When a data point has been calculated as an average of the photometry coming from different services (or user input file) some of the columns in the SED final file are built in terms of the original values for each catalogue. In particular:

 

Excess

Most of the models used by VOSA for the analysis of the observed SEDs include only a photospheric contribution.

But the observed SED for some objects can include the contribution not only from the stellar photosphere but also from other components as disks or dust shells.

In these cases, some excess will appear and using the full SED for the analysis can be misleading.

Thus, VOSA offers the option to mark some part of the SED as "UV/Blue excess" or "Infrared excess" so that the corresponding points are not considered when the SED is analyzed using photospheric stellar models.

Infrared excess

VOSA tries to automatically detect possible infrared excesses.

EXCERPTED RECORDS:
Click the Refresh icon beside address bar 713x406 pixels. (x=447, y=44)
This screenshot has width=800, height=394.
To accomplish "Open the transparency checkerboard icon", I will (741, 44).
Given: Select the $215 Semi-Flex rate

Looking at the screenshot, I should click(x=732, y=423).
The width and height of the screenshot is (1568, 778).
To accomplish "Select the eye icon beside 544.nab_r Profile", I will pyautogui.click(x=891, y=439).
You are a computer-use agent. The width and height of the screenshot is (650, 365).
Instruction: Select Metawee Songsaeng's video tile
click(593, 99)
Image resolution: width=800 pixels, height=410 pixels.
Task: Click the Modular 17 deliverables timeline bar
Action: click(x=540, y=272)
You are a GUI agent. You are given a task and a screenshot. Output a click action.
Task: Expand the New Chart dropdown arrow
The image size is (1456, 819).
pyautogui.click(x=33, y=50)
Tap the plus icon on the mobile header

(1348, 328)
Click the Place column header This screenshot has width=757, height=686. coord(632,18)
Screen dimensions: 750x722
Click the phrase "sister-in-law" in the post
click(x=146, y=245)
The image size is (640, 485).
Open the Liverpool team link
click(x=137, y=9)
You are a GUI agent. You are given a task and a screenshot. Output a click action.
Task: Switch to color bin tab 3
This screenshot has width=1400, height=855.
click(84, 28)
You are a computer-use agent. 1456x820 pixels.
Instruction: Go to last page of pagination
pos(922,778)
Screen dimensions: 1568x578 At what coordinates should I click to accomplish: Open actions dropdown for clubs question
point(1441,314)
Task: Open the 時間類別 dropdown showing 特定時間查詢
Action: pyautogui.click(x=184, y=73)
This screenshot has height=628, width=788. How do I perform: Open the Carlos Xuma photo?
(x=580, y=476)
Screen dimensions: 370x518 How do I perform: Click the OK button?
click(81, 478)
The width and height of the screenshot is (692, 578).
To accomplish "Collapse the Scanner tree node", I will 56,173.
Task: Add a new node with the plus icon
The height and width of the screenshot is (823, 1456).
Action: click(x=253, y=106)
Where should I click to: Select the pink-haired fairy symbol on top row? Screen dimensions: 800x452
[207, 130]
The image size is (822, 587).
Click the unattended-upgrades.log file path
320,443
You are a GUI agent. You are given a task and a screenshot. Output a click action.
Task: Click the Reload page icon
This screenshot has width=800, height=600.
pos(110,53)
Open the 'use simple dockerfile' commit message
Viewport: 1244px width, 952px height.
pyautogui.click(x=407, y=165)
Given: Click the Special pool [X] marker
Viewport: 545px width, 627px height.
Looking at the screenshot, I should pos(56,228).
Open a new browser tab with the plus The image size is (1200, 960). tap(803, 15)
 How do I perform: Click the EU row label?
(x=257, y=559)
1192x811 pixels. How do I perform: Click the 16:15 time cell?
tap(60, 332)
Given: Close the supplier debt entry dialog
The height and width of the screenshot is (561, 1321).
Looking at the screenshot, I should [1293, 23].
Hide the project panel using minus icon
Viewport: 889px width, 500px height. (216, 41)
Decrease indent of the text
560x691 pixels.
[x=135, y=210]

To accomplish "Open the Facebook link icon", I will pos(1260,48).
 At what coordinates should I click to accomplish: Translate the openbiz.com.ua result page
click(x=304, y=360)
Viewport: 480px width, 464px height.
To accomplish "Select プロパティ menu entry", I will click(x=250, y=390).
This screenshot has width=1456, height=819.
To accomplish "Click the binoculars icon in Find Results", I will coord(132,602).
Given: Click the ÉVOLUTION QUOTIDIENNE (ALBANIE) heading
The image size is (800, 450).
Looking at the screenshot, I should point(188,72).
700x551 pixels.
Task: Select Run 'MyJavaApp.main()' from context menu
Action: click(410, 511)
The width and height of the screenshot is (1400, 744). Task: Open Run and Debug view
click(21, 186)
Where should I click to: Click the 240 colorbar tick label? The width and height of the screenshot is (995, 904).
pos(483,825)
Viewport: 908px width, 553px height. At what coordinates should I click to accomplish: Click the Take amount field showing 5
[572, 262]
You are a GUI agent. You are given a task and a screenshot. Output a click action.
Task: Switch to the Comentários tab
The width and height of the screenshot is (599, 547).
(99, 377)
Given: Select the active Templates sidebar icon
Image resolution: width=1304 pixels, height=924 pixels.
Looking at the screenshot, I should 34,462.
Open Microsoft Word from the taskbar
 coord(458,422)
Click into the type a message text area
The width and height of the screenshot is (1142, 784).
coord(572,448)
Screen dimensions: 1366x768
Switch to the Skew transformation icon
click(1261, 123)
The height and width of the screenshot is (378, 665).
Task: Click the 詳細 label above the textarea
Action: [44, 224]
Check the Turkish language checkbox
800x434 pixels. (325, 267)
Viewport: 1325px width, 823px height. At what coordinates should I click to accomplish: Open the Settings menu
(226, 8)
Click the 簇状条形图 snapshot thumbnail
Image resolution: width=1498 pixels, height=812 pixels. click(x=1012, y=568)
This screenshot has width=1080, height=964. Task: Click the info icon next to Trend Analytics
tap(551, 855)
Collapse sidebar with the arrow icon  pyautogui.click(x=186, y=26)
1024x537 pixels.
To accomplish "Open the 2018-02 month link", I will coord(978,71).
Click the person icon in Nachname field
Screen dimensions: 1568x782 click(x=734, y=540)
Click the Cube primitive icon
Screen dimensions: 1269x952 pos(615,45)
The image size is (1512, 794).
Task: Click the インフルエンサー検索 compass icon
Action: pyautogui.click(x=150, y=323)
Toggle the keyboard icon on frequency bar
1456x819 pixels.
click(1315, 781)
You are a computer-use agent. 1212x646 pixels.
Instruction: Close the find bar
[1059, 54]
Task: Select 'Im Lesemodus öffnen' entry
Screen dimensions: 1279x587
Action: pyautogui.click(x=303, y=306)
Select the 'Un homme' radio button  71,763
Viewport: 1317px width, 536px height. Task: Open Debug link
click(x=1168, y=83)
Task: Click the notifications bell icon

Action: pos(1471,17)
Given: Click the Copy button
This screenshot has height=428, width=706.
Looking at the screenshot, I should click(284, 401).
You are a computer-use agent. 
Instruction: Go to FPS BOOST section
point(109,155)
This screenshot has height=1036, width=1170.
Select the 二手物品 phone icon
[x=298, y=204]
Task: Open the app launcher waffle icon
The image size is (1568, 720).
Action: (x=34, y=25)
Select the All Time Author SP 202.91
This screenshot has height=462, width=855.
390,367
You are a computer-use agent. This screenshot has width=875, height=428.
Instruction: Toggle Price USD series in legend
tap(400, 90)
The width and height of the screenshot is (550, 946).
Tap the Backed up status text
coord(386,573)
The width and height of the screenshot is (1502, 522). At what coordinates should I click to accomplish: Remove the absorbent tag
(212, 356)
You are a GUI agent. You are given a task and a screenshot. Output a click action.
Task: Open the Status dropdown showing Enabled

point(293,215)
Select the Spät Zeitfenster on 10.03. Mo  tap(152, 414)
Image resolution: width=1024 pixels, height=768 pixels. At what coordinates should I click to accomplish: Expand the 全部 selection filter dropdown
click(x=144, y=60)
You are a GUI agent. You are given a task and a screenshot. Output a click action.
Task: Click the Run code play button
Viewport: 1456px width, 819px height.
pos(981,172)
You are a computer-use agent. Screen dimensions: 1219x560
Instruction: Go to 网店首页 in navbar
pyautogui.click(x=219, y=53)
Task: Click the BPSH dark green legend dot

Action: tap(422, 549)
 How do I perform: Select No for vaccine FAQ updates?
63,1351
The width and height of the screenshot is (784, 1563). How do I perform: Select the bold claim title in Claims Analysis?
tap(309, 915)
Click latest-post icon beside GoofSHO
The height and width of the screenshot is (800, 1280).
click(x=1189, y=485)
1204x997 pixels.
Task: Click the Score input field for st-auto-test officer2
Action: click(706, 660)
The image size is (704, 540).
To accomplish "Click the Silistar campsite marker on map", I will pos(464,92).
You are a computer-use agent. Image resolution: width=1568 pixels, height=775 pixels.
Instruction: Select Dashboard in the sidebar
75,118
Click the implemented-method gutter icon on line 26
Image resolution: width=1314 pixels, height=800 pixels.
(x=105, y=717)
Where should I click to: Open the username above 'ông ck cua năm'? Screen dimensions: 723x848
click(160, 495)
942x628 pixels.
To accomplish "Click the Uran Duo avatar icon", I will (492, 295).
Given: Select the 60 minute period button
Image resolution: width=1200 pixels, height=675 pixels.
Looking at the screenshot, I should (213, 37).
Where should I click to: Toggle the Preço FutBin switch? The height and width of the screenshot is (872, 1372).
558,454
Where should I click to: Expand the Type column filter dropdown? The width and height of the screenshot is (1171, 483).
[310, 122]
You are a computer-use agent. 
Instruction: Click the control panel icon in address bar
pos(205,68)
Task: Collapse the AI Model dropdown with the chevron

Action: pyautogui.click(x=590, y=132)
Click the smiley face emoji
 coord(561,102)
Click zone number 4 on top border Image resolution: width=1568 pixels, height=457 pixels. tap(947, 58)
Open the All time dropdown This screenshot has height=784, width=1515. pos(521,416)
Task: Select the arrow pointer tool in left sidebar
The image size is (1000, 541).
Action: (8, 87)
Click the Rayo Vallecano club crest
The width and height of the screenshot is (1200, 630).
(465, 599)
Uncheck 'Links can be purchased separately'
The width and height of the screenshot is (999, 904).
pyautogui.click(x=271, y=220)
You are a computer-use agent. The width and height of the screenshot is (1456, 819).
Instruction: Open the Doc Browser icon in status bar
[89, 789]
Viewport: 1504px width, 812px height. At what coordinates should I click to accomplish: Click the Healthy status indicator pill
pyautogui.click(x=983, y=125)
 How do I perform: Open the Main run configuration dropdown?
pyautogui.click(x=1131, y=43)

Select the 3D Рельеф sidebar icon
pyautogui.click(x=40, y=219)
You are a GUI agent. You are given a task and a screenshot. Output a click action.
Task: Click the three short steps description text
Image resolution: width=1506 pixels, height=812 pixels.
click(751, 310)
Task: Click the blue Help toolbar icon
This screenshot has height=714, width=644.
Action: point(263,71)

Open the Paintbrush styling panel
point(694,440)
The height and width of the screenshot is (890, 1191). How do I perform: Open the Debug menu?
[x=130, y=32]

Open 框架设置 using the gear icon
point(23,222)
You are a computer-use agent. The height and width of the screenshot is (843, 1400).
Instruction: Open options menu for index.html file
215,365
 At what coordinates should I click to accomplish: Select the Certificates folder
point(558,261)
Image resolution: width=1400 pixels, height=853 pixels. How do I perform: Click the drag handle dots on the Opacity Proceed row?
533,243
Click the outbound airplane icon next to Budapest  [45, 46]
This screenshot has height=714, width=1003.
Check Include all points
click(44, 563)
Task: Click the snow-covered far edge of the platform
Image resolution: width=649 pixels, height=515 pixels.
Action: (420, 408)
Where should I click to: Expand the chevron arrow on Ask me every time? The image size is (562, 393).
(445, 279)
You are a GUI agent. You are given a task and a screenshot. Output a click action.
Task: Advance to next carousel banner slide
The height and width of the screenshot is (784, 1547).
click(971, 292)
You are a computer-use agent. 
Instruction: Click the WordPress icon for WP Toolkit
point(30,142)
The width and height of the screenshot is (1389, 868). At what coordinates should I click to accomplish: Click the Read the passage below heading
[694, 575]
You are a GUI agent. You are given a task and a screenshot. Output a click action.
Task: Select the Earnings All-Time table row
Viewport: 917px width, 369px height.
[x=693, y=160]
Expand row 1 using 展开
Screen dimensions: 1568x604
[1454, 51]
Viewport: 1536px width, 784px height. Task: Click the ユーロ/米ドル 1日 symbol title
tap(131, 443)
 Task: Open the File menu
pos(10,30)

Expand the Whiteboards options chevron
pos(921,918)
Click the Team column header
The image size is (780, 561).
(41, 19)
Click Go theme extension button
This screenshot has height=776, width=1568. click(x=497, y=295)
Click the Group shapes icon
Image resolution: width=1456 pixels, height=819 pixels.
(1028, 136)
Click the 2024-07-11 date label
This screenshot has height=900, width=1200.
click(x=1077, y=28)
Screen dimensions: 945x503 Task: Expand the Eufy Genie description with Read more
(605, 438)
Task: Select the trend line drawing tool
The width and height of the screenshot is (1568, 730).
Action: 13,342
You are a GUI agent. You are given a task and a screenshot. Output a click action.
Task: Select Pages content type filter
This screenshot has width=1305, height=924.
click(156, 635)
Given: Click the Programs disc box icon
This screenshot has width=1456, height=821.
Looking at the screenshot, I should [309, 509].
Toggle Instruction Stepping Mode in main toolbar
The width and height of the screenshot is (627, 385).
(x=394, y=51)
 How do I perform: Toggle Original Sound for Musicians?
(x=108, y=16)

INSTRUCTIONS:
**a)** List the sources the text on SED excess says can contribute to the observed SED of some objects.
**b)** According to the text on SED excess, what does VOSA try to detect automatically?
**c)** Rewrite the paragraph of the text on SED excess that begins "Thus, VOSA offers the option" in a shorter form, keeping its main facts.

RESULTS BY TASK:
**a)**
- The stellar photosphere
- Disks
- Dust shells

**b)** Possible infrared excesses.

**c)** VOSA lets users mark part of the SED as "UV/Blue excess" or "Infrared excess," which leaves those points out when the SED is analyzed with photospheric stellar models.